London/Paris: Britain believes that Francois Fillon, the surprise favourite to become the next President of France, could “enhance the cause of Brexit” because he is an Anglophile who moulds himself in the image of Margaret Thatcher.

Fillon, who has a Welsh wife, surged ahead in the first round of a Republican Party contest to choose the party’s candidate for the race to become the head of state in May, forcing his former boss Nicholas Sarkozy to crash out of the race.

He has called for a “Thatcherian revolution” in France with “less state intervention” and more support for private enterprise.

If he wins the Republican nomination he will face Marine Le Pen, the leader of the anti-EU and anti-immigrant Front National.

A Whitehall source said: “When you look at his outlook and who he is, it wouldn’t be a bad thing. He’s the complete opposite end of the spectrum to de Gaulle. He’s an Anglophile, it might enhance the causes Brexit.

“The view is that he’s a very serious contender and could win quite a significant victory. He could sweep up those on the periphery of the Le Pen support and move into the sphere where Sarkozy is.”

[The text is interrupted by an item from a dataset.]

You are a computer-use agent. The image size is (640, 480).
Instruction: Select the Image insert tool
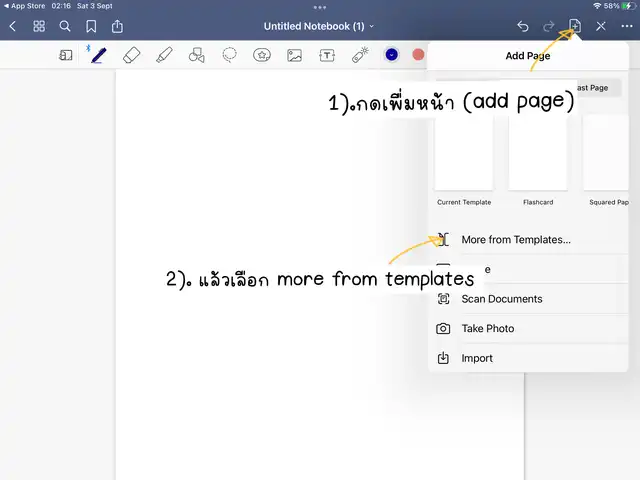pyautogui.click(x=294, y=55)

The Government’s optimism over the relationship comes despite the fact Fillon was strongly against the UK leaving the EU before the referendum, saying that it would be “very bad news”.

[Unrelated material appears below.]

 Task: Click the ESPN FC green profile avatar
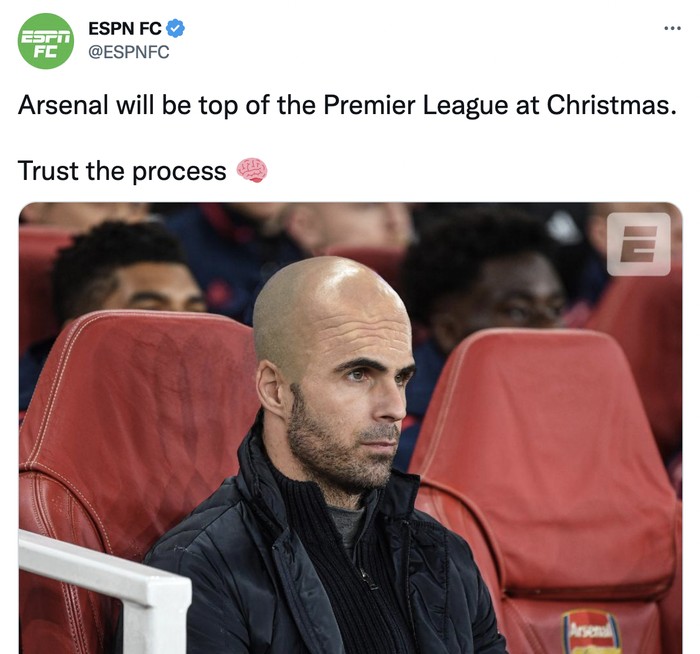point(46,41)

Brexit, he warned before the vote, “could fuel the populism already at work in Europe. The debate mustn’t be reduced to holding referendums or not, but should help us think about the way Europe can be reformed.” He has expressed some Euroscepticism in the past — voting against the Maastricht treaty, which laid the groundwork for the creation of the euro, and breaking ranks with his party in opposing the EU constitution, which died in 2005 when French and Dutch voters vetoed it in referendums. But in a speech to parliament in June, he made it clear that Europe must not be too conciliatory with the UK, calling for Brexit to be “calm but swift”. “The aims should be clear: the English are leaving but that doesn’t mean the English should become our adversaries. Neither hostility nor complacency,” he said. However Britain may have concerns about Mr Fillon’s support for a US alliance with Vladimir Putin, the Russian president, over Syria. Britain is strongly opposed to such an alliance amid fears it will bolster the Assad regime. On migration, Mr Fillon has accused Angela Merkel of underestimating the risks from Islamist militants with her decision to allow hundreds of thousands of migrants to enter Germany last year.